如果循环 B ，则不需要正则表达式；您可以简单地使用成员资格测试。

正则表达式可能会导致更好的性能，因为会员资格测试将为 a 中的每个字符串扫描 b 中的每个字符串，从而导致 o（len（a） * len （b）性能）。

只要单个术语不包含任何metacharacter，并且可以在任何上下文中出现，则形成正则表达式的最简单方法就是将 b 的条目与交替操作：

reTerms = re.compile('|'.join(B), re.I)

，为了安全起见，应首先逃脱条目

# map-based
reTerms = re.compile('|'.join(map(re.escape, B)), re.I)
# comprehension-based
reTerms = re.compile('|'.join([re.escape(b) for b in B]), re.I)

但是对术语出现的上下文中的任何限制，都需要预先限制并将其附加到模式中。例如，如果该术语必须以完整的词显示：

reTerms = re.compile(f"\b(?:{'|'.join(map(re.escape, B))})\b", re.I)

可以将此正则表达式应用于 a 的每个项目以获取匹配的文本：

replaced = [reTerms.search(name).group(0) for name in A]
# result: ['yogesh', 'Numita', 'Hero', 'Yogesh']

由于REGEX中的术语是直字符串匹配，因此内容将为正确，但情况可能不正确。可以通过归一化步骤来纠正这一点，将匹配的文本通过 dict ：

normed = {term.lower():term for term in B}

replaced = [normed[reTerms.search(name).group(0).lower()] for name in A]
# result: ['Yogesh', 'Numita', 'Hero', 'Yogesh']

一个问题仍然存在：如果 a 的项目不匹配该怎么办？然后 reterms.search 返回 none ，它没有 group 属性。如果 none -propagating属性访问添加到Python（例如），使用这种功能很容易解决：

names = ["yogeshgovindan","TNumita","Herohonda","Yogeshkumar", "hrithikroshan"]
normed[None] = None
replaced = [normed[reTerms.search(name)?.group(0).lower()] for name in names]

在没有此类功能的情况下，有多种方法，例如使用三元表达式和 Walrus分配。在下面的示例中，列表用作备用，以提供比赛的默认值：

import re

names = ["yogeshgovindan","TNumita","Herohonda","Yogeshkumar", "hrithikroshan"]
terms = ["Yogesh","Numita","Hero"]
normed = {term.lower():term for term in terms}
normed[''] = None

reTerms = re.compile('|'.join(map(re.escape, terms)), re.I)

# index may need to be changed if `reTerms` includes any context
[normed[(reTerms.search(sentence) or [''])[0].lower()] for sentence in sentences]

If looping over B, you don't need a regular expression; you can simply use membership testing.

A regex might result in better performance, as membership testing will scan each string in A for every string in B, resulting in O(len(A) * len(B) performance).

As long as the individual terms don't contain any metacharacters and can appear in any context, the simplest way to form the regex is to join the entries of B with the alternation operation:

reTerms = re.compile('|'.join(B), re.I)

However, to be safe, the entries should first be escaped, in case any contains a metacharacter:

# map-based
reTerms = re.compile('|'.join(map(re.escape, B)), re.I)
# comprehension-based
reTerms = re.compile('|'.join([re.escape(b) for b in B]), re.I)

If there is any restrictions on the context the terms appear in, sub-patterns for the restrictions would need to be prepended and appended to the pattern. For example, if the terms must appear as full words:

reTerms = re.compile(f"\b(?:{'|'.join(map(re.escape, B))})\b", re.I)

This regex can be applied to each item of A to get the matching text:

replaced = [reTerms.search(name).group(0) for name in A]
# result: ['yogesh', 'Numita', 'Hero', 'Yogesh']

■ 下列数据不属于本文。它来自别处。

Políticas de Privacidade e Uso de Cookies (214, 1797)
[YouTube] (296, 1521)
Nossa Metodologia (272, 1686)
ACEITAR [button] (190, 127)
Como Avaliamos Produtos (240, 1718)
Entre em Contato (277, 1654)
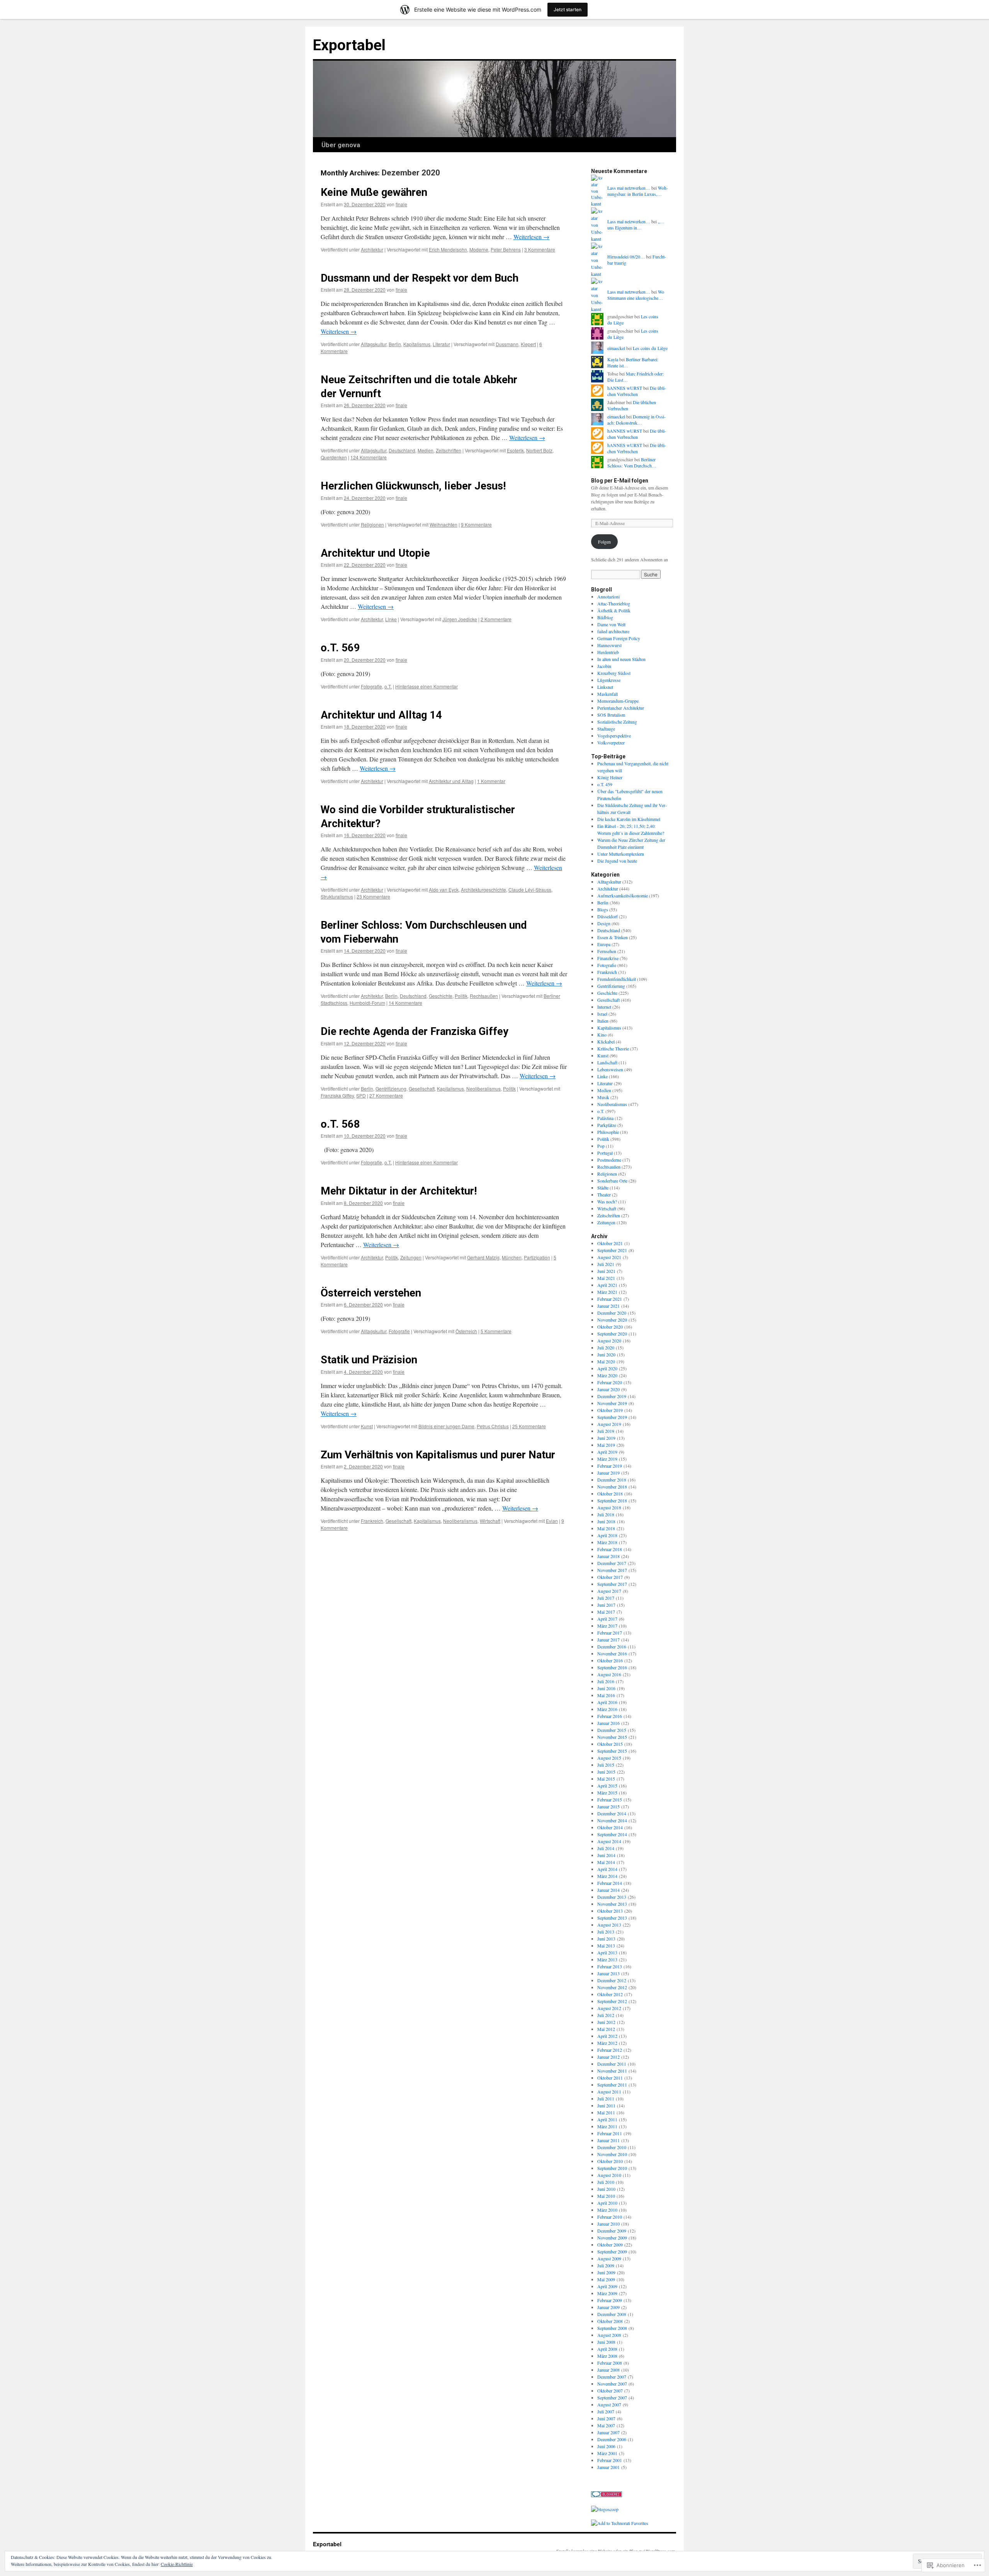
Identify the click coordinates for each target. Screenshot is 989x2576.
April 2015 (607, 1785)
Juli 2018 (605, 1514)
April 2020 (607, 1368)
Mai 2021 (606, 1278)
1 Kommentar (491, 781)
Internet (604, 1007)
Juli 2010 (605, 2182)
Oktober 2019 (610, 1410)
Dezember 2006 (611, 2439)
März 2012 (607, 2043)
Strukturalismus (337, 896)
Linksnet (605, 687)
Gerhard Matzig (483, 1257)
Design (603, 923)
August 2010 (609, 2175)
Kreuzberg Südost (613, 673)
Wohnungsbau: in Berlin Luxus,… (637, 191)
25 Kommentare (529, 1426)
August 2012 (609, 2008)
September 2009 (612, 2251)
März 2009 (607, 2293)
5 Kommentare (496, 1331)
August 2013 (609, 1925)
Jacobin (604, 666)
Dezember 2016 (611, 1646)
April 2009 (607, 2286)
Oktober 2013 (610, 1911)
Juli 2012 (605, 2015)
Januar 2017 (608, 1639)
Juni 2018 (606, 1521)
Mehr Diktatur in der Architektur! (399, 1191)
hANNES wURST (624, 388)
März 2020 (607, 1375)
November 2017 (612, 1570)
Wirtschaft (490, 1520)
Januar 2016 (608, 1723)
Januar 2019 (608, 1473)
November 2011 (612, 2071)
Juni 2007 (606, 2418)
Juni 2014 (606, 1855)
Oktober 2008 (610, 2321)
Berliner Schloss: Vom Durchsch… (631, 462)
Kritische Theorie (613, 1048)
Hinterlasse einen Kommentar (426, 686)
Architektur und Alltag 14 (381, 715)
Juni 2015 (606, 1772)
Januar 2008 (608, 2370)
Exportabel (349, 45)
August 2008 (609, 2335)
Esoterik (515, 450)
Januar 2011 (608, 2140)
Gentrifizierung (391, 1088)
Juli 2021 (605, 1264)
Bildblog (605, 617)
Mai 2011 (606, 2112)
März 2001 (607, 2453)
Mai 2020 (606, 1361)
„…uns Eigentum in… (635, 224)
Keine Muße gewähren (374, 192)
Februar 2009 (609, 2300)
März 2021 (607, 1292)
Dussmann (507, 344)
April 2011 (607, 2119)
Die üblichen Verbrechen (636, 391)
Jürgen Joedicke (459, 619)
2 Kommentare (496, 619)
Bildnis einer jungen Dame (446, 1426)
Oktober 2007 (610, 2390)
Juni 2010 (606, 2189)
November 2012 (612, 1987)
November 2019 (612, 1403)
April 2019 (607, 1452)
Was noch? (607, 1201)
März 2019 (607, 1459)
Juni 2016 (606, 1688)
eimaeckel (616, 348)
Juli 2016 (605, 1681)
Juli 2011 (605, 2098)
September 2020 (612, 1333)
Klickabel (606, 1041)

Since the terms in the regex are straight string matches, the content will be correct, but the case may not. This could be corrected by a normalization step, passing the matched text through a dict:

normed = {term.lower():term for term in B}

replaced = [normed[reTerms.search(name).group(0).lower()] for name in A]
# result: ['Yogesh', 'Numita', 'Hero', 'Yogesh']

One issue remains: what if an item of A doesn't match? Then reTerms.search returns None, which doesn't have a group attribute. If None-propagating attribute access is added to Python (such as suggested by PEP 505), this would be easily addressed by using such:

names = ["yogeshgovindan","TNumita","Herohonda","Yogeshkumar", "hrithikroshan"]
normed[None] = None
replaced = [normed[reTerms.search(name)?.group(0).lower()] for name in names]

In the absence of such a feature, there are various approaches, such as using a ternary expression and walrus assignment. In the sample below, a list is used as a stand-in to provide a default value for the match:

import re

names = ["yogeshgovindan","TNumita","Herohonda","Yogeshkumar", "hrithikroshan"]
terms = ["Yogesh","Numita","Hero"]
normed = {term.lower():term for term in terms}
normed[''] = None

reTerms = re.compile('|'.join(map(re.escape, terms)), re.I)

# index may need to be changed if `reTerms` includes any context
[normed[(reTerms.search(sentence) or [''])[0].lower()] for sentence in sentences]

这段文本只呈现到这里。